What you are asked to do - Quote every line below exactly as it reads.
---*---
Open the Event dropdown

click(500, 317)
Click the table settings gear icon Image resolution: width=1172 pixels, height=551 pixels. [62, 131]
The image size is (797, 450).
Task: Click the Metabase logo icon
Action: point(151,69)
---*---
Reply to the task -
Open the Event dropdown

click(500, 317)
Click the table settings gear icon Image resolution: width=1172 pixels, height=551 pixels. [62, 131]
The image size is (797, 450).
Task: Click the Metabase logo icon
Action: point(151,69)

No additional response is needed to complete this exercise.